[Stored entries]
# # #

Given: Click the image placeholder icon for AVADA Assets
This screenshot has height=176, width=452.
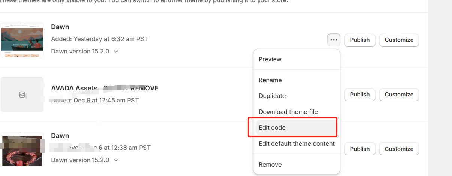Looking at the screenshot, I should tap(22, 95).
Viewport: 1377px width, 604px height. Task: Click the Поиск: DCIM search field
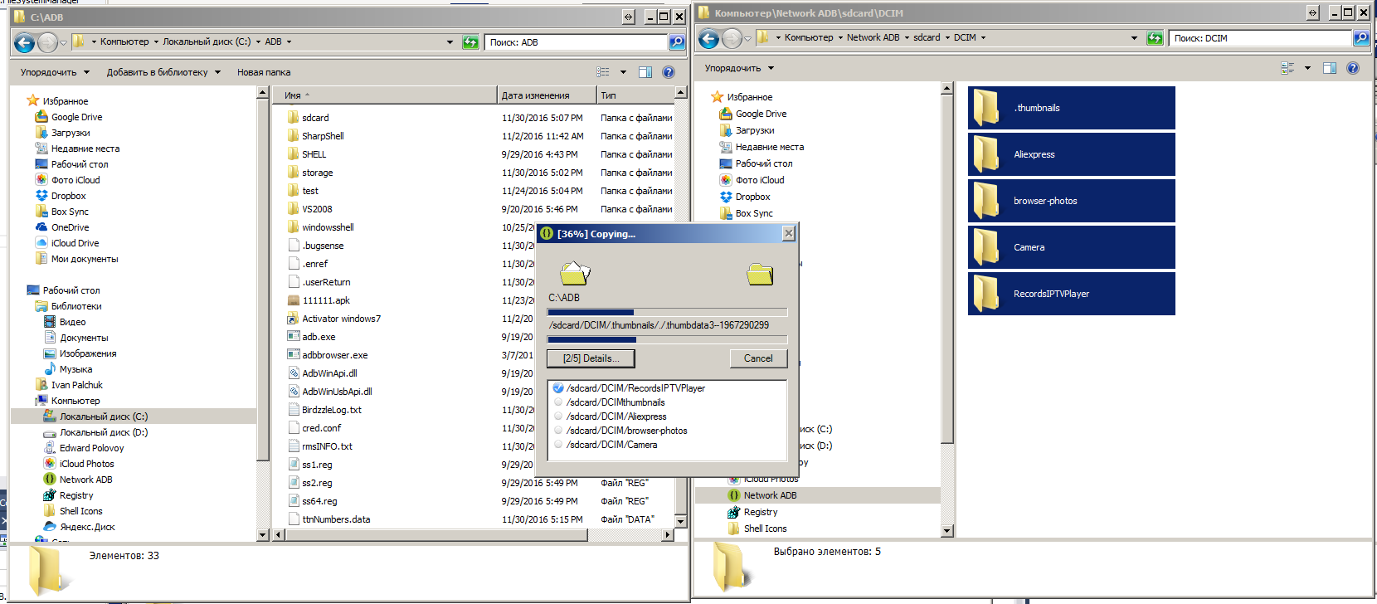[1259, 38]
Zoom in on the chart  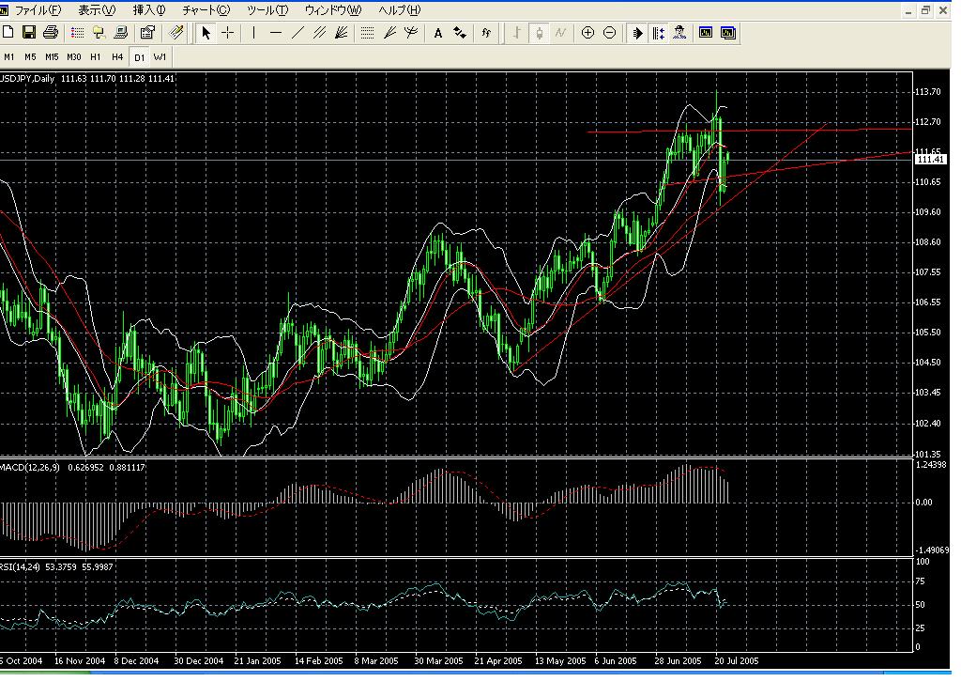(x=587, y=33)
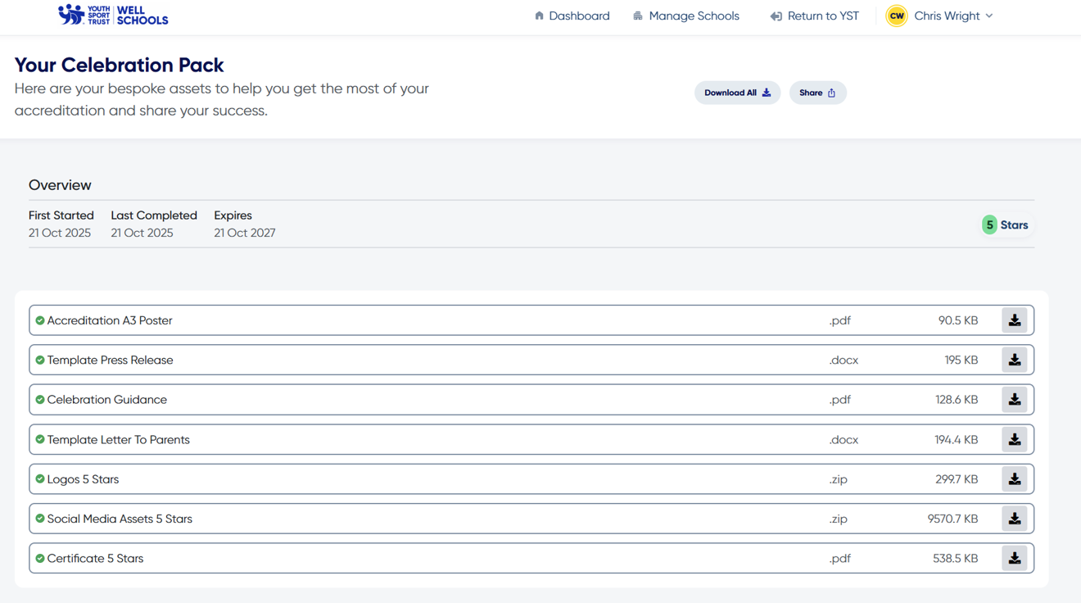1081x603 pixels.
Task: Click the Youth Sport Trust Well Schools logo
Action: pos(113,16)
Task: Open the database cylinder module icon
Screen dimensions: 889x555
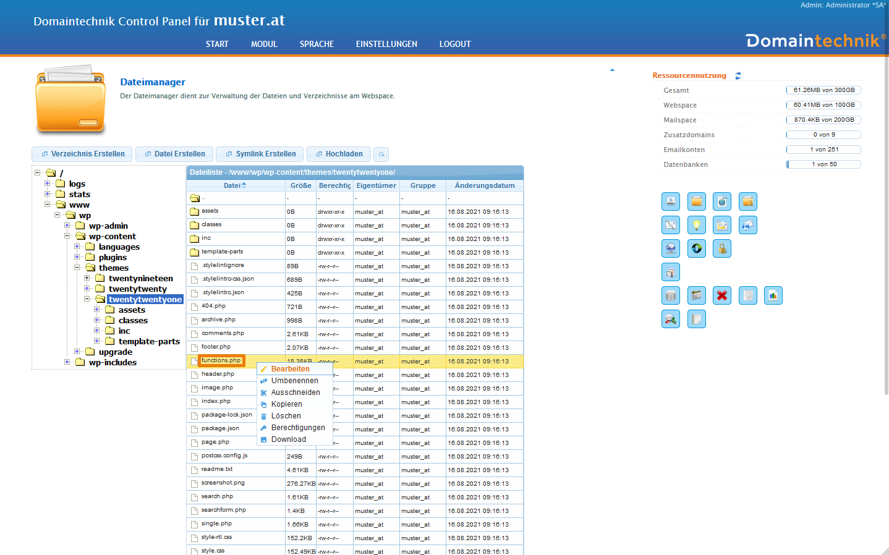Action: click(x=671, y=296)
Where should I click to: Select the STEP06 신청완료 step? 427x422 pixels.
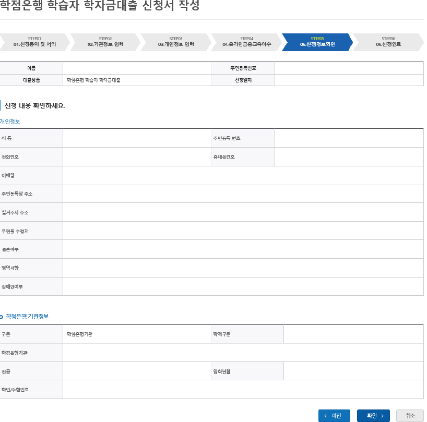[389, 43]
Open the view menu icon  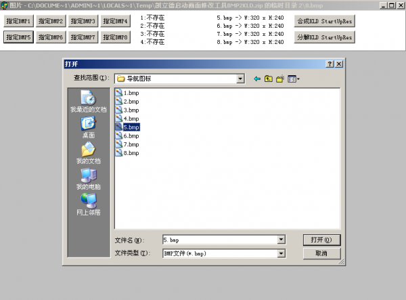point(293,79)
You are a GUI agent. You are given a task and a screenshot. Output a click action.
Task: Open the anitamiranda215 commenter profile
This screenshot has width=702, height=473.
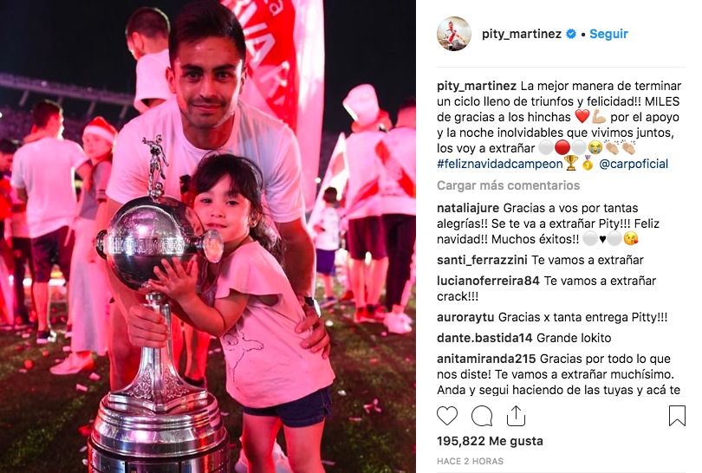click(x=487, y=359)
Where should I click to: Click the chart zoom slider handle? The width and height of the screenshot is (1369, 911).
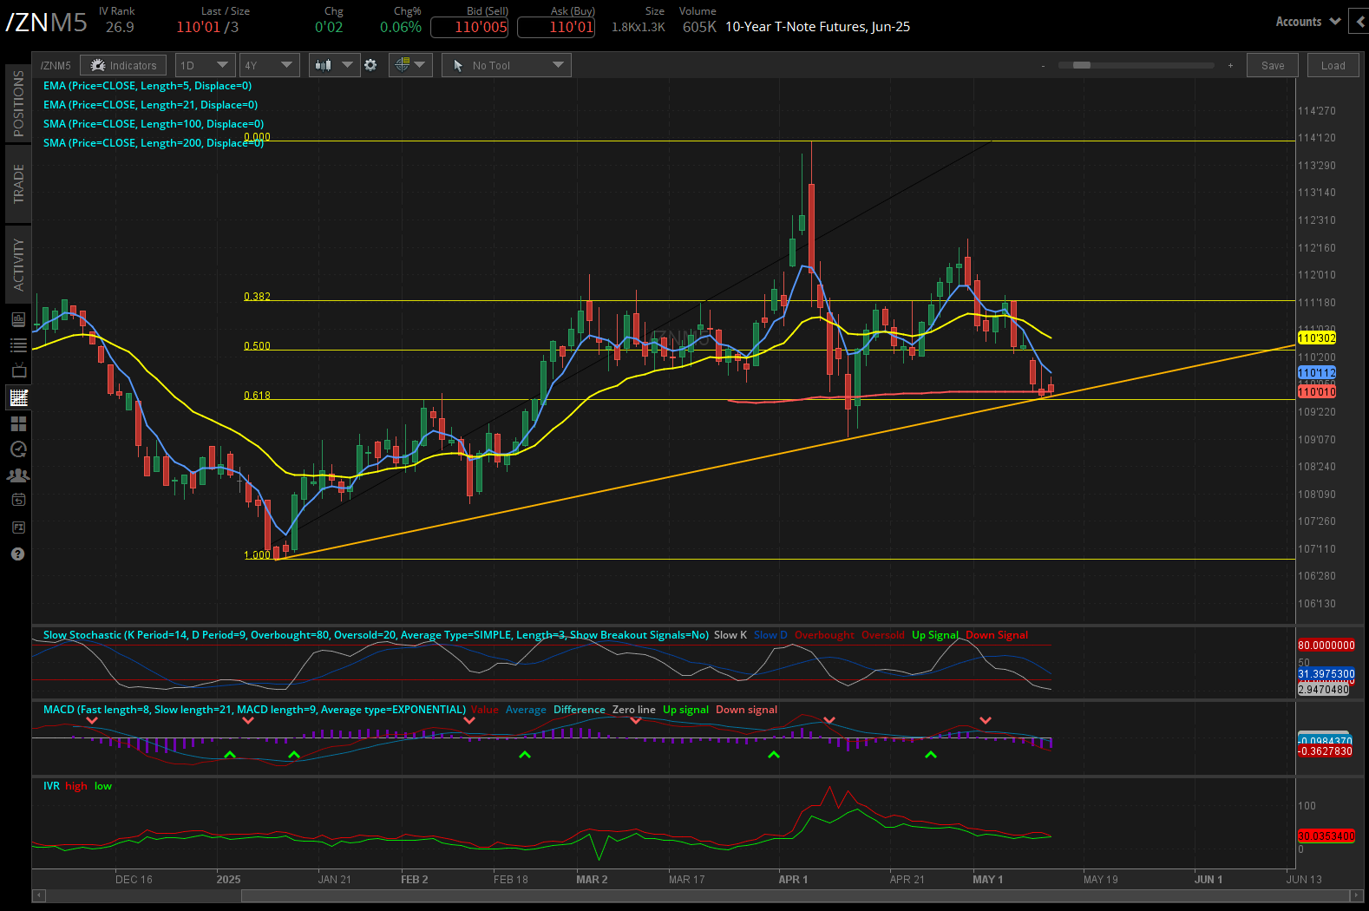coord(1081,65)
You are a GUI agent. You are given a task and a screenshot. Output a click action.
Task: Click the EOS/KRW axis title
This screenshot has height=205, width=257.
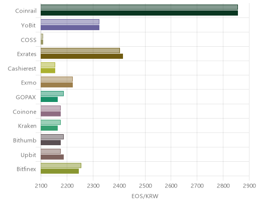[x=145, y=196]
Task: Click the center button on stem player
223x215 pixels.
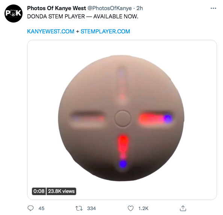Action: click(122, 119)
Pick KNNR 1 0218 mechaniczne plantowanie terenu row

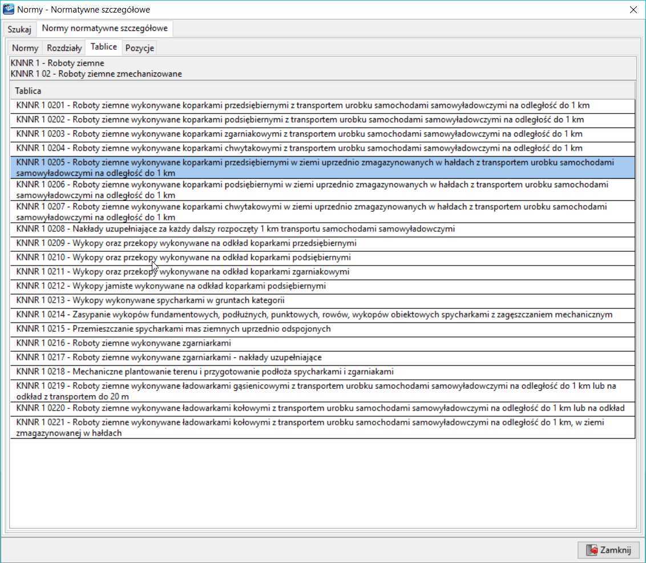(205, 372)

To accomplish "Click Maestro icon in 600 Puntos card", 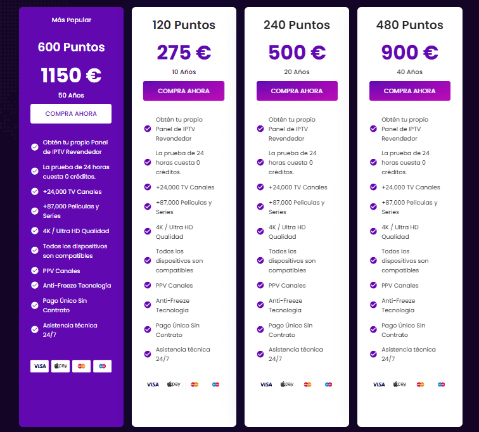I will (x=102, y=365).
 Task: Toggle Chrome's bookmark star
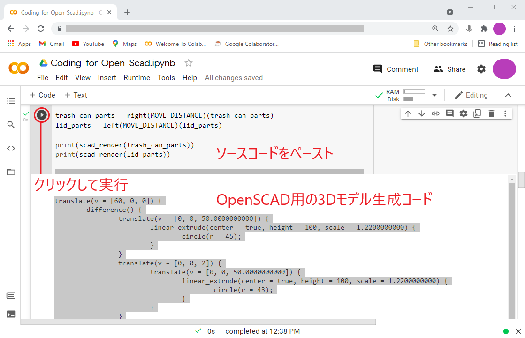pyautogui.click(x=450, y=29)
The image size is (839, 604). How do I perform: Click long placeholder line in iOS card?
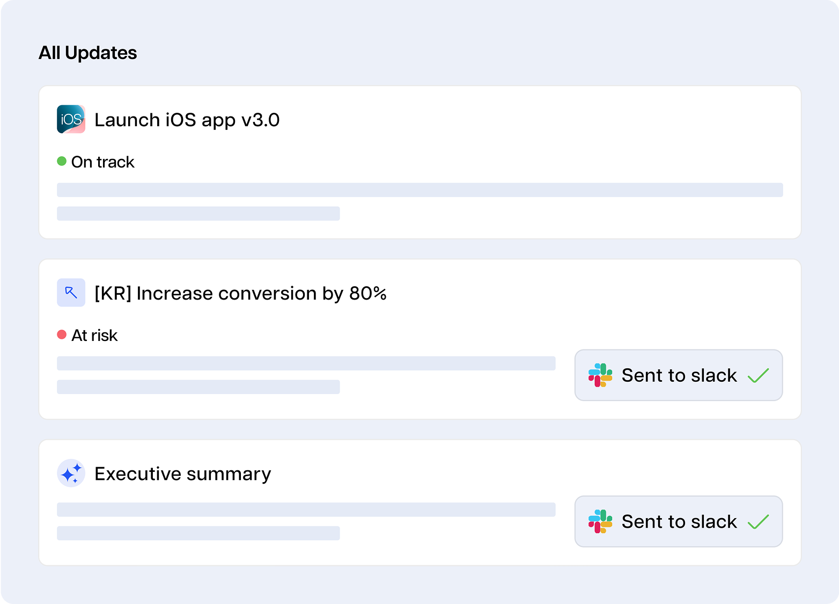tap(420, 190)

# # #

**Goal of the exercise:**
Repeat only the lines from the one holding "The image size" through the last line of the data, inclusive. Keep the pictures out.

**Response to this exercise:**
The image size is (839, 604). How do I perform: Click long placeholder line in iOS card?
tap(420, 190)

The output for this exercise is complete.